Data quality comes in to play in respect of the number of contributing banks or other rate sources, tradable versus indicative data, as well as error correction techniques used to cleanse erroneous or off-market data from the set. Data coverage revolves around currency pairs, spot prices and forward tenors, bid/offer rates versus mid rates, time intervals and historical coverage.
Huffman says with regard to analytical tools required for modelling will create specific requirements for data availability (e.g. operating system, data format). "Many clients will want access in order to verify and back test algorithms, which may drive the choice of technology used to maintain the data sets. Traditional relational database models don't handle time-series data efficiently," he adds.
In terms of hierarchical or other customised data models, the key issues are the tradability of the data and time stamps. "If a system has a high miss rate for trading, then the value of its data is reduced, both for back testing of models and measuring a system," notes Huffman.
And, in order for the data to be meaningful it has to represent tradable data. For example, is the data time stamped at receipt by the platform, in the matching engine, or at distribution? "Models will require improvements in data access speed and increases in data storage," he says.
Thomson Reuters' Doe says that in terms of storing or sourcing the data, often when firms store it themselves they can encounter issues around "gaps" in the data. And, the problem is not just isolated to a few firms. Largely it is due down to the firms' own collection mechanisms and where they are storing it, he explains. That is why firms come to a source to obtain this data (e.g. Thomson Reuters).
Bloomberg's Brittan assets that data cleanliness is the "most important factor" in this regard and is pertinent to all types of users. The questions here are:
Next is whether the data truly represents executable bids and offers available at the time.
"This is critical for algo modellers and for users looking to do trade validation," Brittan points out. "For users storing tick-by-tick data, managing the sheer volume of data can be a challenge and requires special consideration in itself. That said, the cost of mass storage has plummeted in recent years."
There are also many issues in terms of data rights, licences to actually store the data and use the data in an historical environment or even a real-time environment.
In terms of handling, managing and processing huge volumes of data, Doe points out: "Simple queries in that scenario can take an extremely long time as you are dealing with a certain amount of computing power. And, when trying to calculate terabytes of data, high performance engines are required to calculate this type of analysis if you are looking at a year of data, let alone a decade or more of data."
In this regard, Thomson Reuter's acquisition of Vhayu in August 2009, will help in fulfilling client needs. Vhayu provides a high-performance engine for clients to store, analyse and process this data, as well as undertake real-time analysis of Thomson Reuters' feed and send real-time messages to trade upon. Doe confirms that the firm is "investing heavily" in their historical Quant business and the FX space in particular. They view it as a growth area and also want to stay ahead of the curve.
§
→ Exercise goal:
Answer these questions using the passage on FX market data.
1. According to Huffman, what kind of data do traditional relational database models fail to handle efficiently?
2. What problem does Doe say firms can run into when they store the data themselves?
3. In what month and year did Thomson Reuters acquire Vhayu?

→ Exercise data:
§
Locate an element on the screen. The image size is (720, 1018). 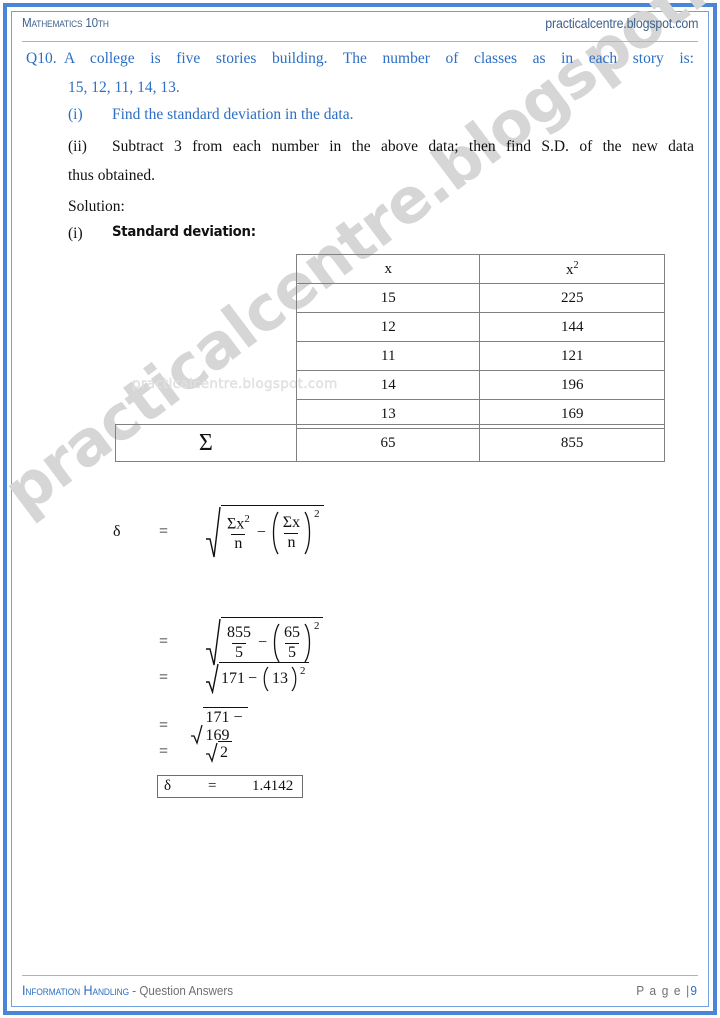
§
→ Result of this exercise:
1. Time-series data.
2. "Gaps" in the data.
3. August 2009.